Avec tous les faits sur la table, l'entreprise semble compliquée. Mais Tripoli n'est pas seul dans cette campagne de persuasion : selon le quotidien panarabe Al Arab, Ankara est de son côté. L'entourage de Recep Tayyip Erdoğan pourrait faire pression sur Abuja pour qu'il réalise les plans du Gouvernement d'unité nationale (GUN) de Dbeibé. Le secteur commercial turc pourrait bénéficier d'un projet qui ferait de ce vaste pays du Maghreb le nœud énergétique entre l'Afrique et l'Europe. De grands mots. 

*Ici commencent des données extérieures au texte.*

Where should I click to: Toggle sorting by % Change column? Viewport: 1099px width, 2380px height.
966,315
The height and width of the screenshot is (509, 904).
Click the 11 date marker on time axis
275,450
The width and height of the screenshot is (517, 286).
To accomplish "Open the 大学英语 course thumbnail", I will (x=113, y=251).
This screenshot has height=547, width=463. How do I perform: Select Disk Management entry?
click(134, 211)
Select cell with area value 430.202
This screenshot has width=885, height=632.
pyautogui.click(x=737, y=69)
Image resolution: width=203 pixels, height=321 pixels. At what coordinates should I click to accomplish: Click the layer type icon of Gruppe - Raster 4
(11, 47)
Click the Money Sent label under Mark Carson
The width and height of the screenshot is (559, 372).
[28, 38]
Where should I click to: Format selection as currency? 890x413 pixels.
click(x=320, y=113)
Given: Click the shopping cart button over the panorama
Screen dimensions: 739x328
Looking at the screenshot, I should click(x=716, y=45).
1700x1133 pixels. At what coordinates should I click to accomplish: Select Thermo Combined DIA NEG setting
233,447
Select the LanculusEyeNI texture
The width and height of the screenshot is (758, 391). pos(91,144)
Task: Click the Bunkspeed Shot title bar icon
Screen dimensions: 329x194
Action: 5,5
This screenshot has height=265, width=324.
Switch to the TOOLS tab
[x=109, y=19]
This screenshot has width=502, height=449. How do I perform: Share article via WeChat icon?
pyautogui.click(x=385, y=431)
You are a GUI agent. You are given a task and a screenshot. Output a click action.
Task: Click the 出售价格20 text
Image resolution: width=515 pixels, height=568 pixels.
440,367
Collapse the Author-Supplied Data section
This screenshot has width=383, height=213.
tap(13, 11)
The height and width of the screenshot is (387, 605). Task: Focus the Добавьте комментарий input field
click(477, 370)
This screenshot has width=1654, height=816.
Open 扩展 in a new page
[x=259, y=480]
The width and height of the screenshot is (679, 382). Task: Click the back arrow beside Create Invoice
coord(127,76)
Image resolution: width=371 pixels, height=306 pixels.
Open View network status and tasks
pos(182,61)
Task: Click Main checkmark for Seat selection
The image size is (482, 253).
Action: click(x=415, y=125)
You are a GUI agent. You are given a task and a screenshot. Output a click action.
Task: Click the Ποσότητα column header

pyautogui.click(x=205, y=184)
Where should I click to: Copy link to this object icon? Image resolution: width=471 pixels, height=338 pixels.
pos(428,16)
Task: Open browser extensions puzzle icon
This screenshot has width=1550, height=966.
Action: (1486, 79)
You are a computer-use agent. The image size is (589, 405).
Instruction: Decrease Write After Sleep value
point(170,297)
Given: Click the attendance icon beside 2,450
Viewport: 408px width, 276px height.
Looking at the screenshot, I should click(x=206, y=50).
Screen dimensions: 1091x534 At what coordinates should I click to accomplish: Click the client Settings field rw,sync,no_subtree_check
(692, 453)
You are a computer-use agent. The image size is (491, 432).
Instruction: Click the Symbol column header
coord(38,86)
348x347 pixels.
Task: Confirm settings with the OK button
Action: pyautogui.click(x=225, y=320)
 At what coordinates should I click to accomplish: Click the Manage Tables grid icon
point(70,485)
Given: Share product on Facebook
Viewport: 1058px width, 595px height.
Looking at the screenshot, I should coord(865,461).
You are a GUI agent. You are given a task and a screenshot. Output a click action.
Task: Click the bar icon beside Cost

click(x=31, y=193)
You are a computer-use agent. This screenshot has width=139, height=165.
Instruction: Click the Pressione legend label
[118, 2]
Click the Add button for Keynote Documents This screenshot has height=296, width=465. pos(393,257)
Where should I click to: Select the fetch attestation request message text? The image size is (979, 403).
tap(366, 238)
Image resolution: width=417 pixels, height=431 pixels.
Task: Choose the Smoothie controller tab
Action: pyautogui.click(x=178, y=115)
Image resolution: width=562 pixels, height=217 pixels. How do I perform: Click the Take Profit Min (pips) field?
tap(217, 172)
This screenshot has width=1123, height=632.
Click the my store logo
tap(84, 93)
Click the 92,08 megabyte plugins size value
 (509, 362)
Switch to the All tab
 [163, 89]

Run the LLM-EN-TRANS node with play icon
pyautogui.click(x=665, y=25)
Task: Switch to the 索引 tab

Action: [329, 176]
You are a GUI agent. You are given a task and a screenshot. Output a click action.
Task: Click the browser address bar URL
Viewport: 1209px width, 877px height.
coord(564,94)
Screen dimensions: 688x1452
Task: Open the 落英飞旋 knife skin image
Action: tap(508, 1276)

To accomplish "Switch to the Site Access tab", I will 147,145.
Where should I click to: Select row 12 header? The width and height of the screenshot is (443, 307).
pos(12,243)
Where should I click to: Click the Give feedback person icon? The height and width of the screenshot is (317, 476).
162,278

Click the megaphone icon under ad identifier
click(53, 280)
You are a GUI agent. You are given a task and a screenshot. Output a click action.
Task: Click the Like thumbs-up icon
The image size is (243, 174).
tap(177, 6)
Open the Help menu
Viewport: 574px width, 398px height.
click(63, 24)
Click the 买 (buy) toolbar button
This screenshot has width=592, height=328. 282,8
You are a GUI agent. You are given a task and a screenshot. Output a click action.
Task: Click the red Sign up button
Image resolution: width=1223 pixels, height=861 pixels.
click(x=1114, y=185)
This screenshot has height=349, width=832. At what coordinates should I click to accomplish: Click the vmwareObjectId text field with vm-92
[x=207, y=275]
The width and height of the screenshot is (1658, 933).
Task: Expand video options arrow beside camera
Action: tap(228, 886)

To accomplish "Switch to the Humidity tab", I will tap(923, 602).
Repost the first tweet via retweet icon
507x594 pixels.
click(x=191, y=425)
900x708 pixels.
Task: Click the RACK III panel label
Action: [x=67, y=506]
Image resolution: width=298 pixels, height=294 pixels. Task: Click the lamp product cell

L'Algérie est bien avancée dans les négociations et il est peu probable qu'elle cède. C'est encore moins le cas dans ce domaine, même s'il existe des relations fluides entre les dirigeants algériens et le Gouvernement d'union nationale de Dbeibé. L'Algérie a soutenu le Gouvernement d'entente nationale (GNA) de Fayez al-Sarraj et, avant cela, les islamistes. Il entretient également de bonnes relations avec la Turquie d'Erdoğan, mais il existe ici des intérêts croisés insurmontables.

Cavusoglu Mangoush

L'alliance entre Ankara et Tripoli a été renforcée après la visite diplomatique de lundi qui a abouti à la signature d'un protocole d'accord (MoU) pour l'exploration des hydrocarbures, impliquant une consolidation du soutien au gouvernement intérimaire de Dbeibé, mais en réalité "la Turquie n'est pas d'accord avec la durée du mandat du premier ministre intérimaire", explique Jalel Harchaoui, spécialiste de la Libye et membre associé du Royal United Services Institute (RUSI). La Turquie joue donc sur les deux tableaux, maintenant des contacts avec les deux factions afin de ne pas irriter ses partenaires internes et externes. 

Harchaoui souligne que la Turquie "agit selon les besoins d'Erdoğan". Le président a besoin de capital politique pour être réélu lors des prochaines élections, et les sondages ne sont pas favorables au leader islamiste. Ce type d'accord "améliore son image", a déclaré l'analyste à Atalayar, car, entre autres choses, "la Libye est vraiment utile pour la Turquie, surtout d'un point de vue nationaliste", a-t-il ajouté. 

Le protocole d'accord signé par les parties lundi place les hommes d'affaires turcs en première ligne pour tirer parti des vastes ressources énergétiques de la Libye, tant sur terre que sur mer. "Pour l'instant, rien n'a été fait pour favoriser les entreprises turques", affirme Harchaoui. Dans un futur hypothétique, si le clivage institutionnel est résolu et que le gouvernement de Dbeibé reprend le contrôle de la Société nationale de pétrole (NOC), ce sera probablement le cas. Si le projet libyen d'oléoduc transsaharien est approuvé, Ankara a tout à gagner car, entre autres, "Dbeibé ne peut refuser aucun accord". Il n'est pas en mesure de dire non en raison de sa position de vulnérabilité", soutient l'analyste.